Revise the entries below, replacing "pencil icon" with "pen icon" and leaving everything else unchanged. Omit the pictures from your answer.
----- Data for this exercise -----
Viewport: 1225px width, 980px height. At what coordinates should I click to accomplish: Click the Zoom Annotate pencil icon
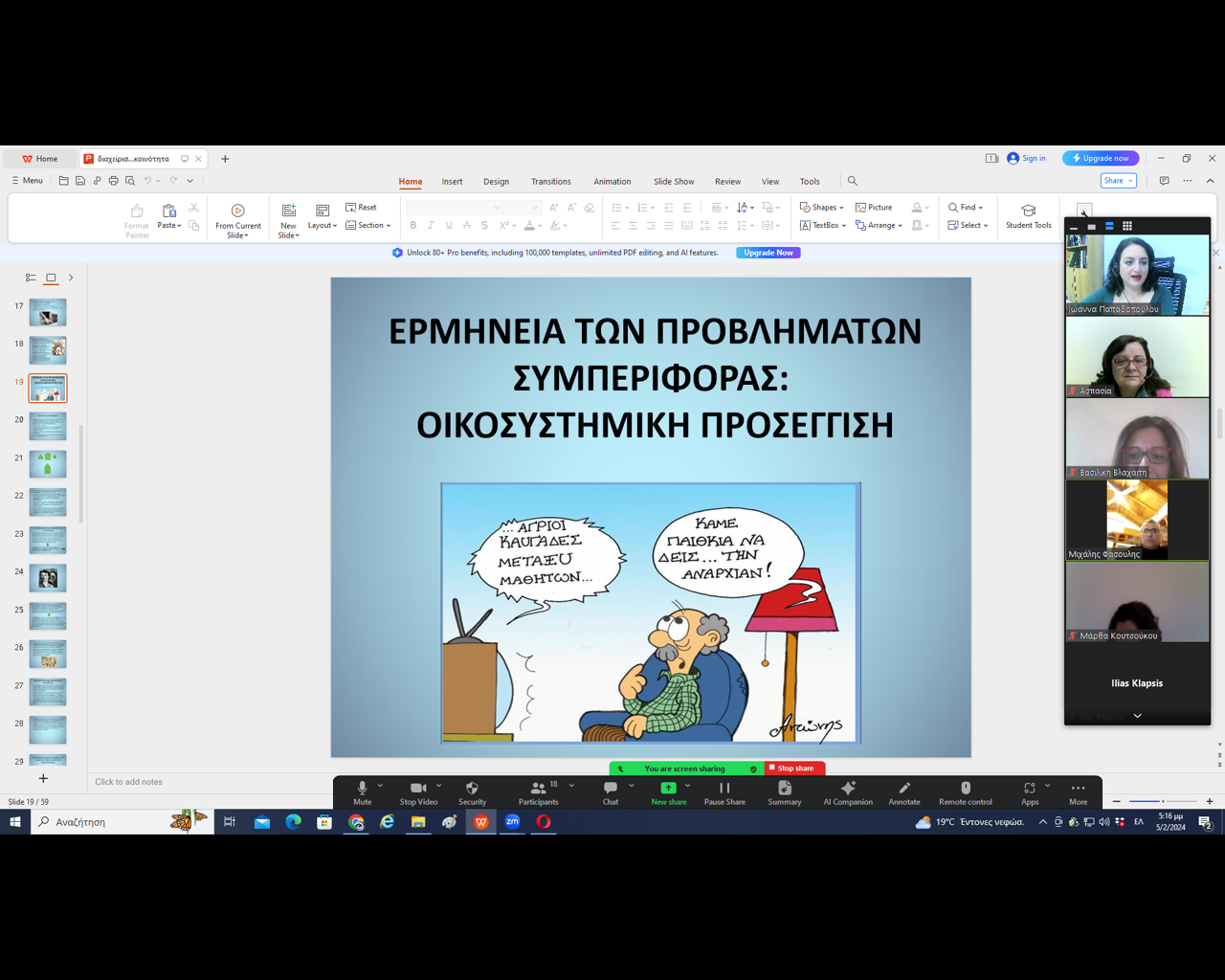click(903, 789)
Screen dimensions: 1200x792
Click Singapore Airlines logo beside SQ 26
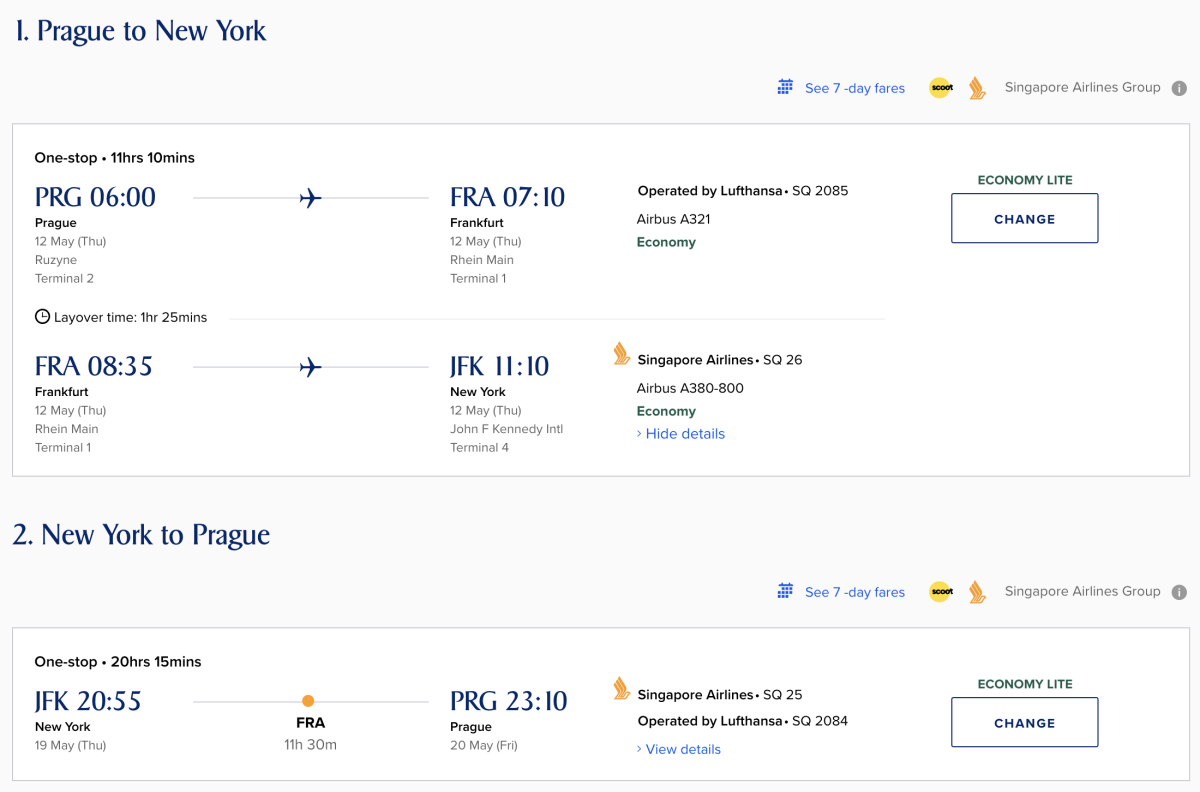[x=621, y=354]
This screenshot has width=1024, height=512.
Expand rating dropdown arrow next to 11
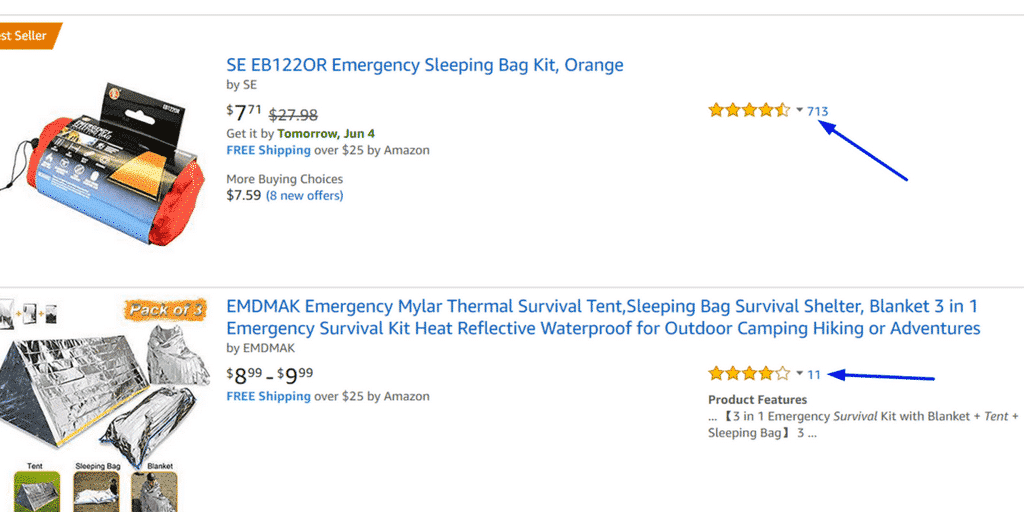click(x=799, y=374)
-----
**Written answer**
Viewport: 1225px width, 980px height. At what coordinates should I click to accomplish: Click the Zoom Annotate pen icon
click(903, 789)
Screen dimensions: 1200x792
Click Singapore Airlines logo beside SQ 26
[x=621, y=354]
This screenshot has width=1024, height=512.
Expand rating dropdown arrow next to 11
click(x=799, y=374)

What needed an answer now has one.